▸ EXERCISE REQUIREMENTS:
a) For each statement below, say yes or no as to whether the Bluesky comment thread supports it, and quote the words that settle it. (i) One commenter says reasoning models like OpenAI's o1 handle the problem by having the AI create a chain of thought. (ii) One commenter says Gemini already knew about the strawberry test. (iii) One commenter says that, after reading this, spell-checking seems like the #1 job AI would be qualified for.
b) Copy out the Bluesky comment thread, everything from "gleaningsage.bsky.social•58 days ago" down to "the first place?", with no changes.

- ThreadSky | a Reddit-style client for Bluesky

roryblank.bsky.social • 58 days ago

Comments

gleaningsage.bsky.social•58 days ago

AI can't overcome a 3rd grade spelling bee lol, much less an "advanced degree"

lexicled.bsky.social•58 days ago

Perfect demonstration of why you shouldn't completely trust AI - always check reliable sources to confirm info that models give you - though it is worth noting that reasoning models like OpenAI's o1 solve this by making the AI create a chain of thought!

skittbell.bsky.social•57 days ago

Or you could just not use it and look up the source to get your information. If you're looking it up to check anyway what's the point of using the AI in the first place?

lexicled.bsky.social•57 days ago

True, though if people are too lazy for that at least checking their sources is better than nothing in my mind

sabordesoledad.bsky.social•58 days ago

Gemini highlight of the day:

Comment image

richard-nnz.bsky.social•58 days ago

Lol

themagusunion.bsky.social•58 days ago

But he's one of the "good ones"! He tweets all the right things!! 😉😉

katrinathelamia.bsky.social•58 days ago

Sure, you WILL out perform these people in various jobs. I don't doubt that

That is more a damnation of how management and people at the helms of power operate, than any kind of selling point for Cat I Farted (ChatGPT)

reillybrown.bsky.social•58 days ago

You know, before I read this I would have sworn that spell-checker is the #1 job that AI would be qualified for lol

bribleck.bsky.social•58 days ago

Hmm. Could this logically be true? Because it has 3, it must also have 2? But not really a straightforward answer to the prompt.

douglasurner.bsky.social•58 days ago

No. Because, if you spell it with two you don’t get a word - let alone a word that means ‘strawberry.’

hyperboleceleste.bsky.social•58 days ago

An essential part of AI being useful is being smart enough to verify and then edit and use the output

gayknaves.bsky.social•58 days ago

ChatGPT once told me that the /r/ sound in the word "box" was implied.

but-imjustagirl.bsky.social•57 days ago

Duh, you have to *tell it* to count the third one. AI is still learning. You can’t just expect it to know things. Also you didn’t format the questions the right way, it can’t answer questions the right way if you’re not asking them the right way. 🙄

/s

but-imjustagirl.bsky.social•57 days ago

Also, #DeepSeek apparently knew about the strawberry test already.

Comment image

archontrolloff1in3.bsky.social•58 days ago

he should see a doctor his posts look like they were written by someone with dementia. less legible than Dumbold Rump.

ansambel.bsky.social•58 days ago

The same way LLMs are good at some tasks, and bad at others, the same way a tool like hammer works. ironically, you can ask GPT why does it miscounts the 'r's and it will give probably give you a better answer, than if i asked you.

tollberg.bsky.social•58 days ago

Tried this a while back. Strawbrery.

▸ THE DATA:
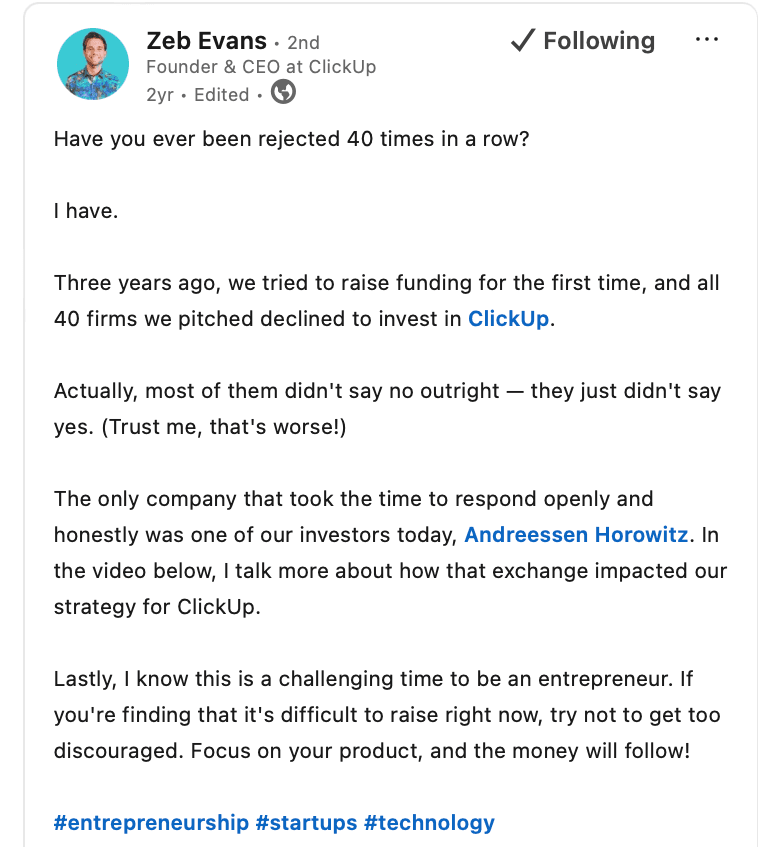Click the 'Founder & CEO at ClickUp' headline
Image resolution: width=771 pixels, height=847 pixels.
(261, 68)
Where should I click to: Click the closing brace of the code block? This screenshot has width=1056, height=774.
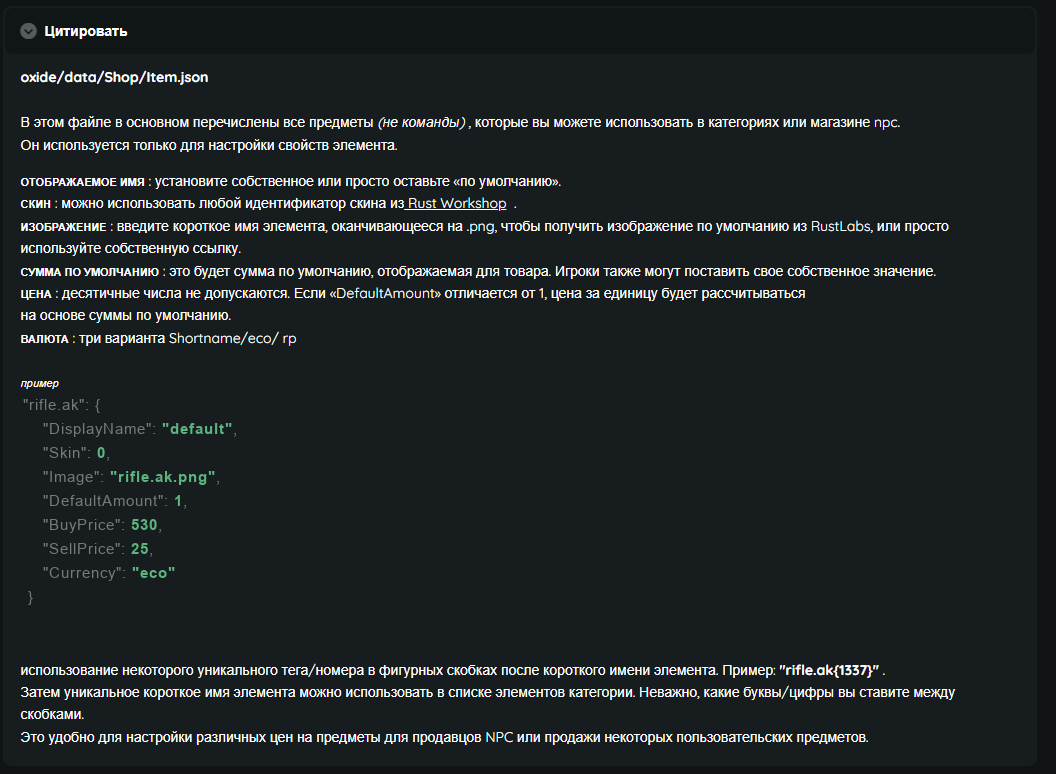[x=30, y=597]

--

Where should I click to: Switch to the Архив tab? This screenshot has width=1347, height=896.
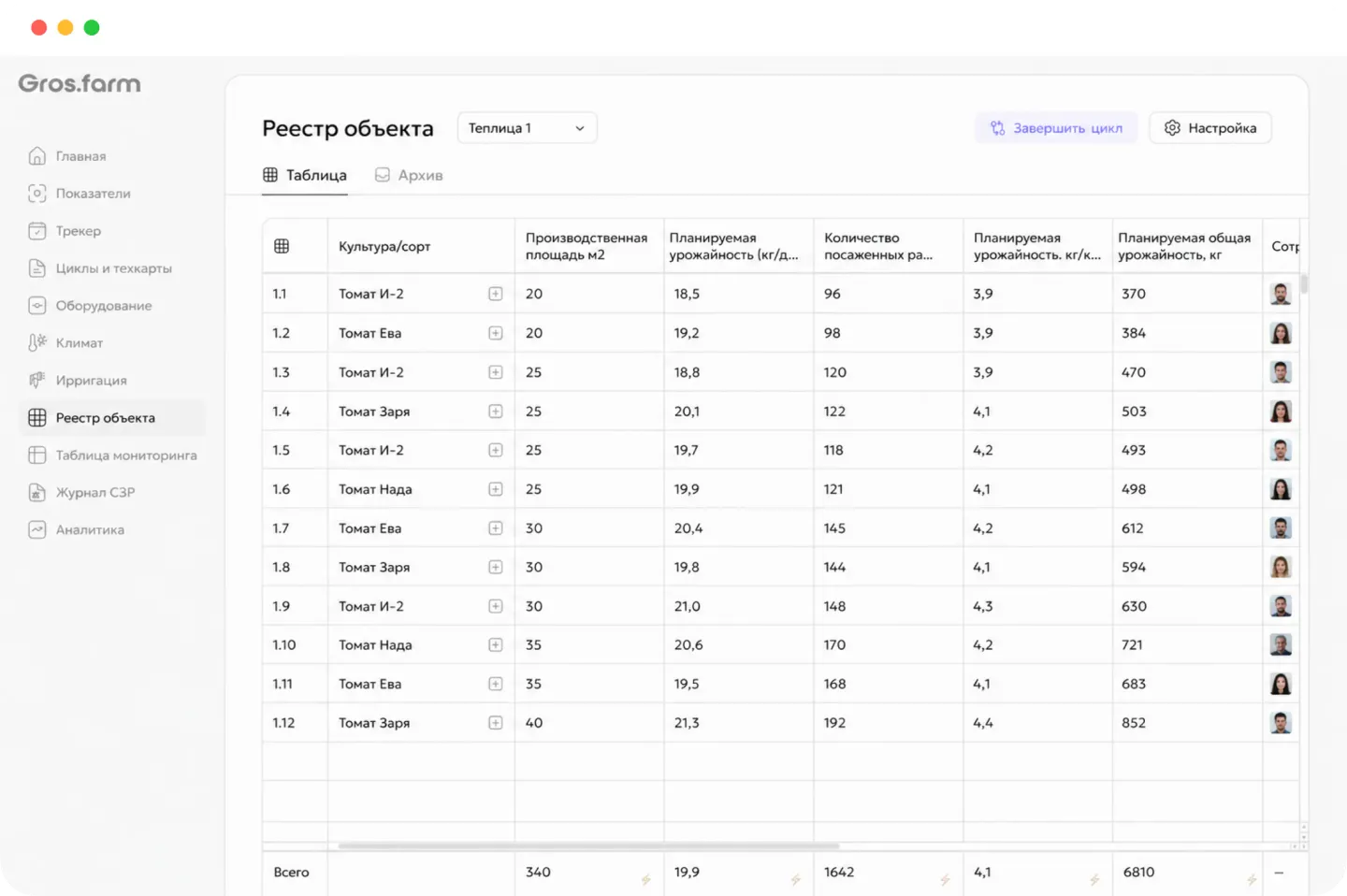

▸ LIST OF SOLUTIONS:
a)
(i) Yes: "reasoning models like OpenAI's o1 solve this by making the AI create a chain of thought!"
(ii) No: "#DeepSeek apparently knew about the strawberry test already."
(iii) No: "before I read this I would have sworn that spell-checker is the #1 job that AI would be qualified for"

b)
gleaningsage.bsky.social•58 days ago

AI can't overcome a 3rd grade spelling bee lol, much less an "advanced degree"

lexicled.bsky.social•58 days ago

Perfect demonstration of why you shouldn't completely trust AI - always check reliable sources to confirm info that models give you - though it is worth noting that reasoning models like OpenAI's o1 solve this by making the AI create a chain of thought!

skittbell.bsky.social•57 days ago

Or you could just not use it and look up the source to get your information. If you're looking it up to check anyway what's the point of using the AI in the first place?